The German building that brings a legacy to life

Article by Natasha Stokes
Stadel museum in Frankfurt
Image credit: Städel Museum via Wikimedia Commons

“To me, this building is outstanding for the way it melds the different epochs of Germany.”

For Konstantin Kortmann, Head of Residential Investment at JLL Germany, Frankfurt’s Städel Museum shows how an act of citizenship centuries ago can create something which is still valuable and relevant to a modern city.

Back in the 19th-century, banker Johann Städel dedicated his fortune and sizeable art collection to founding an institute that would educate the people of his city about art. Originally housed in Städel’s own home after his death in 1815, the artworks were eventually given their own space – in the Städel Museum, constructed in 1880 on the banks of the River Main.

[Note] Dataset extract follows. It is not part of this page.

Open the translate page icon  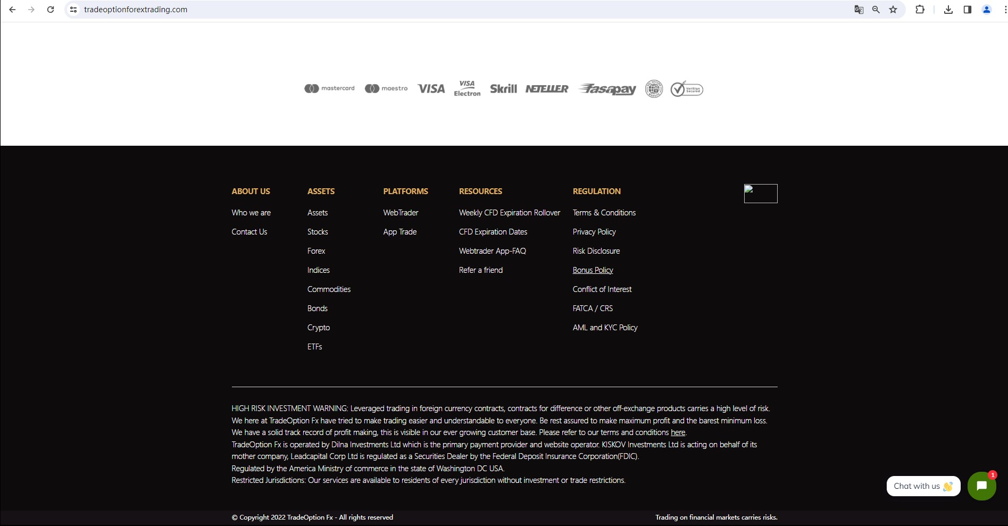tap(859, 10)
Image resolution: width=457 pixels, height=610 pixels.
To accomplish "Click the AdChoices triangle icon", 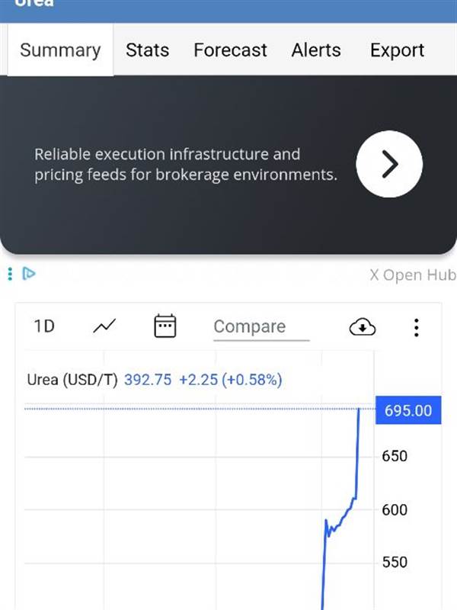I will tap(29, 274).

Having survived two wars, a year’s closure and a bombing, today, it is Germany’s oldest museum foundation – and with two major extensions in 1990 and 2012, it is also an architectural ode to eras past.

“You can see its history as you walk around the building,” Kortmann says. At its main entrance, the Städel is the classical 19th-century construction with a grand stone facade buttressed by stately columns. Along the Holbeinstrasse end is its minimal, white 1990s extension with few, high-set windows. By these expansive walls lies the great lawn of the Städel, studded with over 30 circular panes of glass – skylights into the subterranean gallery housing modern art and photography, completed in 2015 to commemorate the museum’s 200th anniversary.

Built to preserve

Inside the building, which houses European collections from the 14th century onwards, the effect can be equally striking. “Take the original wing, you have the feel of the 19th century – marble stairs and columns, wood floors and colourful walls with golden-framed paintings from the Impressionisists and Italian classicists,” Kortmann says.

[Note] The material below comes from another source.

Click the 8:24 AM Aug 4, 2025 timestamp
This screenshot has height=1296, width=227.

Yet much like with art itself, opinion on the interior design remains divided. “Some say the interior has not matched what is promised from the outside, because the architecture is a bit undecided,” Kortmann says. “But it has been an intelligent way to use existing stock to create more space – and without losing the museum’s heritage.”

Instead of demolishing existing features to make room for the new, each extension to the Städel was built to accommodate what was already there. “The concept for its expansions has been focused on preservation. Take the modern wing – by digging into the earth to create the gallery, the soil above can be used as a natural insulator to keep heating costs down,” Kortmann says. “Because the land was disturbed as little as possible, it can also continue to absorb rainwater, reducing the possibility of the riverbanks flooding.”

Shaping a modern landmark

The people responsible for the building have left an enduring legacy for modern day Frankfurt. “The Städel has been led by many visionary museum directors, one of whom was [eventual Director-General of Frankfurt museums] Georg Swarzenski, the first large-scale buyer of the French impressionist artists,” Kortmann says.

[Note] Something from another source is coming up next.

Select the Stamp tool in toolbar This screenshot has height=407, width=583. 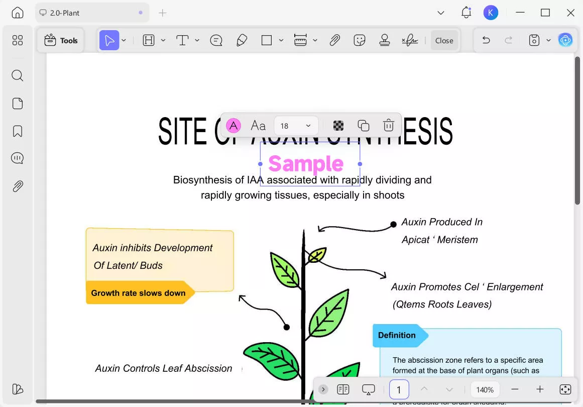(x=385, y=40)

Swarzenski, who was of Jewish background, fled Germany in 1938 as the country, under the National Socialists,started the persecution of its Jewish population.. In this period, 77 of the museum’s paintings were classified as “degenerate art” and confiscated, and by 1939, a greater part of the collection had to be evacuated. In 1943 the museum closed; a year later, it was partially destroyed by bombs.

For the Städel, the end of the Second World War was followed by nearly 20 years of reconstruction and rebuilding the collection. “US forces, the famous monument men, also returned many of the paintings that had been taken from murdered or expelled citizens. Some of the paintings that had to be sold under Nazi regime were re-acquired and in addition to the remaining stock these were used to start a post-war education exhibition within the museum,” Kortmann explains.

In 1984, a civic cultural initiative started to turn the riverbanks of the Main into Frankfurt’s famous “Musumsufer” (‘riverbank of the museums’), which nowadays comprises 12 museums. The Städel museum decided to follow Johann Städel’s original directive – to provide access to art for all. As the Städel grew in prominence, a park was created around it, and the Museumsufer’s rundown buildings were converted into cultural destinations – the German Film Museum, Architectural Museum and Jewish Museum, among others.

“The Städel has regenerated a whole area,” Kortmann says. “It’s the nucleus for the ‘Museumsufer, and its story is the story of the whole of Germany.”